Artistes confidentiels et alcooliers, les dessous d’audacieuses collaborations
ENQUETE•Comment des peintres, graphistes ou street artist peu connus accèdent à la popularité par le biais des marques de spiritueux?Marion Buiatti
Ilk. Ce pseudonyme ne vous dit peut-être rien, et pourtant c’est l’auteur d’une campagne de publicité pour la marque de whisky Monkey Shoulder. Son trait, tout comme celui d’un autre nommé Tyrsa, a plu à l’alcoolier. Pour entamer la collaboration, ce dernier leur «demande de faire des choses simples que les consommateurs peuvent comprendre», souligne Thibault Queruau, chef de marque chez Monkey Shoulder. «Quand on nous appelle, c’est pour utiliser notre nom, mais aussi pour notre sens de la communication avec un client», affirme Tyrsa tandis qu’Ilk obtempère d’un signe de tête. Pour preuve, ils ont déjà travaillé avec d’autres marques telles Moët & Chandon ou Lagavulin. S’ils ont l’avantage d’avoir travaillé en agence de publicité en tant que graphistes pour se frayer un chemin vers les marques, ce n’est pas le cas de tous les artistes.
Deux modes opératoires
Pour repérer les talents à mettre en avant, les marques disposent de deux options. La plus simple reste de passer par une agence: «Souvent, notre rôle est de créer une campagne autour de l’univers du street art avec des artistes crédibles et légitimes dans ce milieu», explique Thomas Laget, directeur de production au sein de l’agence Sid Lee. Les alcooliers reçoivent alors des propositions clés en main à peaufiner selon leurs désirs.

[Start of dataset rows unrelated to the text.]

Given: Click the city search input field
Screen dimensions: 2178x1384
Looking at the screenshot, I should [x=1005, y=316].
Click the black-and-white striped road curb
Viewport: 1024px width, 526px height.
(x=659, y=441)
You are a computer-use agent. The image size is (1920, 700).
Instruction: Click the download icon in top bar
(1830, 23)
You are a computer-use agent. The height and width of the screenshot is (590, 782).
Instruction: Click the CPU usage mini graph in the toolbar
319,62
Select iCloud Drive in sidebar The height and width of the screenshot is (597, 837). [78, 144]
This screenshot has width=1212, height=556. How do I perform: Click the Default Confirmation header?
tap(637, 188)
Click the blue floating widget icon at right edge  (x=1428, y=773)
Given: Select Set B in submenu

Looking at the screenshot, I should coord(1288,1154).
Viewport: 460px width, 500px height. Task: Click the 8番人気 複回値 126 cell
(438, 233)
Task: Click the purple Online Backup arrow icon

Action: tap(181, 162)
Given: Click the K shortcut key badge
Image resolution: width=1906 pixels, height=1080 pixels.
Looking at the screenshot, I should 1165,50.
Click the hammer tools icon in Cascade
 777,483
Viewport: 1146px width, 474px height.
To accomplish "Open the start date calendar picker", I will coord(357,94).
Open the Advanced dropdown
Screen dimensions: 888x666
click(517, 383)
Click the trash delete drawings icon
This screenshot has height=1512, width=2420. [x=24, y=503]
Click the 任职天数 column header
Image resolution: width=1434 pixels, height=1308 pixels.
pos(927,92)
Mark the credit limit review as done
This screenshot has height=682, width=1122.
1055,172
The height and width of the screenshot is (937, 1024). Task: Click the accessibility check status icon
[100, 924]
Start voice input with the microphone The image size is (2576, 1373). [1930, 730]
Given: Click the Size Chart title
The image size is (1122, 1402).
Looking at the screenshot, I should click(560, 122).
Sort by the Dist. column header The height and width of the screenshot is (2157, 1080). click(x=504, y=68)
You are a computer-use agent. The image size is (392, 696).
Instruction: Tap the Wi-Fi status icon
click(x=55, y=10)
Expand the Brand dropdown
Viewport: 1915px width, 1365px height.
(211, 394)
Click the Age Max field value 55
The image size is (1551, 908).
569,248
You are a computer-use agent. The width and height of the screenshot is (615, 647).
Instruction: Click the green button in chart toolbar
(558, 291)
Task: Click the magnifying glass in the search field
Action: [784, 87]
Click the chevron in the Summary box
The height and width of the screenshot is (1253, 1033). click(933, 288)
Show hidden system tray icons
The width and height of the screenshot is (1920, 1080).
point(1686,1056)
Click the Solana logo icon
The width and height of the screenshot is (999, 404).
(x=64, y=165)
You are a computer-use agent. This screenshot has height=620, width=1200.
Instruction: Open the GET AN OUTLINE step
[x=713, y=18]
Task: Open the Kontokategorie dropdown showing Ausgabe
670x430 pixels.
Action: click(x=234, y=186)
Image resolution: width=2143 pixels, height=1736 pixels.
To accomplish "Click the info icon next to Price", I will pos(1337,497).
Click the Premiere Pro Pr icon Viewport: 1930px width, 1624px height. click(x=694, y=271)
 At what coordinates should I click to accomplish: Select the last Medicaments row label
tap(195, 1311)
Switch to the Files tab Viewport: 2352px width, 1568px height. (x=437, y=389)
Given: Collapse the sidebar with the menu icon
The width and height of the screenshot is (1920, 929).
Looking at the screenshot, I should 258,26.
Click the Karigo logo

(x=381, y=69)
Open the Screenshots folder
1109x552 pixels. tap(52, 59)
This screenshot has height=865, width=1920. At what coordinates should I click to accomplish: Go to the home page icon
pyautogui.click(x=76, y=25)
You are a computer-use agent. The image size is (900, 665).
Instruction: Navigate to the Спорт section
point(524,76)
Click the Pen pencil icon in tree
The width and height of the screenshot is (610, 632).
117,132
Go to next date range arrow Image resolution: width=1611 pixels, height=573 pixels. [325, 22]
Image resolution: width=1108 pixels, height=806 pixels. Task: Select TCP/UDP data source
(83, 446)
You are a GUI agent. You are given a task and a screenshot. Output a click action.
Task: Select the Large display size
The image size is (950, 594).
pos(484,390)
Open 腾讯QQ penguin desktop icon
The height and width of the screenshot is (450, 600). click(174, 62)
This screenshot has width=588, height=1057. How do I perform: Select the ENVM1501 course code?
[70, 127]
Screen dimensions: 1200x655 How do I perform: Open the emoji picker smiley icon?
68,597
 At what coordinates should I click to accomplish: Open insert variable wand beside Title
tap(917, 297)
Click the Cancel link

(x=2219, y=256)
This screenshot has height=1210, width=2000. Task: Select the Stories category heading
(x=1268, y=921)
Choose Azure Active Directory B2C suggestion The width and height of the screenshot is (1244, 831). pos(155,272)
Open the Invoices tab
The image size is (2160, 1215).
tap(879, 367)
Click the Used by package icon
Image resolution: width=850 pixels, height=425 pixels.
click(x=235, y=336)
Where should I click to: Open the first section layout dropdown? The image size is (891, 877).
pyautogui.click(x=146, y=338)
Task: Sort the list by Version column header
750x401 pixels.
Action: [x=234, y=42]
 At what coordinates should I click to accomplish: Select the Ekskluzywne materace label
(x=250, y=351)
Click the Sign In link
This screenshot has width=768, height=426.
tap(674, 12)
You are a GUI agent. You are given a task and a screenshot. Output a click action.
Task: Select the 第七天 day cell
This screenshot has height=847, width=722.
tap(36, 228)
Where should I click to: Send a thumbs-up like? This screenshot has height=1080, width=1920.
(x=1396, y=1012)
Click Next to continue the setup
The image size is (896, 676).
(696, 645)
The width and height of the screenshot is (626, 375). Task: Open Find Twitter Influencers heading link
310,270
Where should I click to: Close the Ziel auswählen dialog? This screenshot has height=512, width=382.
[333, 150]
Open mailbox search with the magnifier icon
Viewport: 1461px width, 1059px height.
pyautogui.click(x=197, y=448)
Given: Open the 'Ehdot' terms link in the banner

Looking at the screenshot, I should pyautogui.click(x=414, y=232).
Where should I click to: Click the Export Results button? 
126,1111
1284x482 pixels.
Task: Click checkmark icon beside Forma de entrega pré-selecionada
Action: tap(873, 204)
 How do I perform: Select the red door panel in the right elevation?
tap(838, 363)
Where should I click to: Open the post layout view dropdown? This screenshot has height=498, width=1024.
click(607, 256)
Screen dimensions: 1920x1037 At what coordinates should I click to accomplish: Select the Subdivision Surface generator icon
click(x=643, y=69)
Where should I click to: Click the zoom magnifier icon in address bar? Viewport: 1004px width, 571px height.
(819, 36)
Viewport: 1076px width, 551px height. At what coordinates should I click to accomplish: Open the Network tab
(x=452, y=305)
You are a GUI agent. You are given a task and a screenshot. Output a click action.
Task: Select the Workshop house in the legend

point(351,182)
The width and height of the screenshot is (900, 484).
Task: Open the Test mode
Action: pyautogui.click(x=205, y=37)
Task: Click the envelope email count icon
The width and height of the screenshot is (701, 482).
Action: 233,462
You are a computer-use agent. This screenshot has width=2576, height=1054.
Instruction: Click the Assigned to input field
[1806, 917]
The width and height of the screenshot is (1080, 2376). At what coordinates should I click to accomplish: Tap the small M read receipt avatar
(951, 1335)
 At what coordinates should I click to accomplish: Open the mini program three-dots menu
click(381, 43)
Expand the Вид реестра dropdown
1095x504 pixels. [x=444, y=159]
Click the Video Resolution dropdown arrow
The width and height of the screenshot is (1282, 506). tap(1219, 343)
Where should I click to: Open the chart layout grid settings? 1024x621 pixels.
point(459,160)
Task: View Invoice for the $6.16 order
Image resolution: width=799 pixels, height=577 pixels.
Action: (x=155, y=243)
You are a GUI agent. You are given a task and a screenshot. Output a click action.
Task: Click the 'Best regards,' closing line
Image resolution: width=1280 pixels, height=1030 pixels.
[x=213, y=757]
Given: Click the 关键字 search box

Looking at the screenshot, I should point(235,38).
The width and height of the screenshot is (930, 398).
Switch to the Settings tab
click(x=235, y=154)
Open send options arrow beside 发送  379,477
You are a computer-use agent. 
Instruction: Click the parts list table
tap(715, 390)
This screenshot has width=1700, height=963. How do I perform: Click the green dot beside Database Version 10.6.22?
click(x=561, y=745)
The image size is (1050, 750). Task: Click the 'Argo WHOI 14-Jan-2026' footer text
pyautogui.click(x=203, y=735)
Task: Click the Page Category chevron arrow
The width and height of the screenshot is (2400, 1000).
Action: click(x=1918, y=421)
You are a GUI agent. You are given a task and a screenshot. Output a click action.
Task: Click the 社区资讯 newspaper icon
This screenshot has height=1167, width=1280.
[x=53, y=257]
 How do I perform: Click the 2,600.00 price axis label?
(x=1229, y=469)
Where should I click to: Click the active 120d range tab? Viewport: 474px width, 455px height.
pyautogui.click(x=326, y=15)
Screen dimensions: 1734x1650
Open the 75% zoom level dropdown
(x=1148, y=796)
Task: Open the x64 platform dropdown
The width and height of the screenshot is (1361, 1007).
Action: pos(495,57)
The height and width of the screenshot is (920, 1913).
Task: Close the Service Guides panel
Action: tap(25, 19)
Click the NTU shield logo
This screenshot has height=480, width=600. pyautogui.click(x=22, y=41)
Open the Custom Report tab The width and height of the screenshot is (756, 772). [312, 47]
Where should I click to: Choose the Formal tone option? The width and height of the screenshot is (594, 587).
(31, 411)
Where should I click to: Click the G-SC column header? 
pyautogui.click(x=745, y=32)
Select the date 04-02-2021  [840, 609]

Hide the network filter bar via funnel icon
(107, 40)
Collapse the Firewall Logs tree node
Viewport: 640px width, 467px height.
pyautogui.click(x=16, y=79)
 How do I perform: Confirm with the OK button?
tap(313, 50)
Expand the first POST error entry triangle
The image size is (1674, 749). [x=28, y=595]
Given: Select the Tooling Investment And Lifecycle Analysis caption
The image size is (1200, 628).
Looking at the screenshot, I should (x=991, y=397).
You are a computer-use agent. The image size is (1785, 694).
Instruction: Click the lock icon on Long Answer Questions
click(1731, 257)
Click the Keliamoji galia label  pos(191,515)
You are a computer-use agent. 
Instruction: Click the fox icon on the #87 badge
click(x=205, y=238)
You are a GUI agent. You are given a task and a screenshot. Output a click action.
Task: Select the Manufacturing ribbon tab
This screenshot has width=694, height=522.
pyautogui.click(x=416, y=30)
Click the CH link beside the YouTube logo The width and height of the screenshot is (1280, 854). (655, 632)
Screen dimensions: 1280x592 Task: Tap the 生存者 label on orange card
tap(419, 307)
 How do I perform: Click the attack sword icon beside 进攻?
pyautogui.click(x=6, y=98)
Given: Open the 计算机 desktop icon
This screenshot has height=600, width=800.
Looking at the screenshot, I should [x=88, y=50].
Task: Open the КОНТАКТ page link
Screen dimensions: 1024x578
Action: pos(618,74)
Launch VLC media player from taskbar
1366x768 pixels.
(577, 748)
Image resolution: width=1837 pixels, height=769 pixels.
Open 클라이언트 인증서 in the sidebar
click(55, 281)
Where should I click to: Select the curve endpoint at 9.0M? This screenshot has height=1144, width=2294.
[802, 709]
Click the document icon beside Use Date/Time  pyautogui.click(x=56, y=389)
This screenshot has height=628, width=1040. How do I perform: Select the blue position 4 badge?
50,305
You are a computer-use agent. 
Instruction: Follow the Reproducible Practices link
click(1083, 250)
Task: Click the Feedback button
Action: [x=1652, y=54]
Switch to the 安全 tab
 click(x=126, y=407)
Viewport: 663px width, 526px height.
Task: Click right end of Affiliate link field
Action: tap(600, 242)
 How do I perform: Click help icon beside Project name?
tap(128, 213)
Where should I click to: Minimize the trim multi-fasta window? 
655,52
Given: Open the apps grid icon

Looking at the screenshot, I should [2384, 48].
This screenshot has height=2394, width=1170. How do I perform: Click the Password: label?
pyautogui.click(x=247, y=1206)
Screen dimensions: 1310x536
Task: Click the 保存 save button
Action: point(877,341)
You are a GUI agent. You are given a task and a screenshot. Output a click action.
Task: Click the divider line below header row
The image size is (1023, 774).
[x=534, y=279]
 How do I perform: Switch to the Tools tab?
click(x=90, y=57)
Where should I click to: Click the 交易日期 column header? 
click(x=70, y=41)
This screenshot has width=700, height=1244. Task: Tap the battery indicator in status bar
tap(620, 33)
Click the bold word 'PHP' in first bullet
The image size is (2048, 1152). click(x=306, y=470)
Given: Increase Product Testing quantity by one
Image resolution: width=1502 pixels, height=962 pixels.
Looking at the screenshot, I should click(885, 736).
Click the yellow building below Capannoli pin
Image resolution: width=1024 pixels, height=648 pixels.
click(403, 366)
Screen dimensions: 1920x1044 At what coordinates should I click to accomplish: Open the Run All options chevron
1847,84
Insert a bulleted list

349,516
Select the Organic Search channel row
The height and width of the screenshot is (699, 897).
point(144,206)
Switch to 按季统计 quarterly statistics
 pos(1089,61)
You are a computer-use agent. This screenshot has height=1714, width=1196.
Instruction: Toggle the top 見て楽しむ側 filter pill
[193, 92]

Mais certains préfèrent passer en direct avec les artistes. C’est le cas de la maison de cognac Hennessy qui «n'a pas de raison de travailler avec une agence. Nous sommes suffisamment au courant et intéressés par le monde de l’art en général pour ne pas avoir besoin qu’on nous tienne par la main», affirme Thomas Moradpour, directeur marketing et communication chez Hennessy. La marque opère une veille constante de la scène artistique urbaine. «On recherche avant tout des artistes qui auraient l’envie de travailler avec nous. On souhaite qu’ils aient également une certaine intimité avec les valeurs et la philosophie d’Hennessy. Il me semble que c’est ainsi qu’une collaboration peut avoir plus de portée», détaille Thomas Moradpour.
Gagner en notoriété
Car c’est la le nerf de la guerre: la visibilité. Quand les alcooliers se servent de l’image accessible et tendance des artistes, ces derniers profitent de la renommée de la marque pour émerger auprès du grand public. Et ce n’est pas Fernando Volken Togni, auteur du graphisme de la bouteille en édition limitée Ballantine’s Brasil: «La vidéo consacrée à la bouteille qui a été postée sur Youtube a fait des millions de vues! Alors ça donne beaucoup de visibilité. De plus, c’est vraiment fun de travailler sur ce genre de projet. Ca permet d’explorer différentes voies au travers de recherches graphiques. On gagne plus que de l’argent, on gagne une certaine liberté.» En effet, les marques laissent quasiment toutes «carte blanche aux artistes», conclut Ilk. Une formule gagnant-gagnant en somme.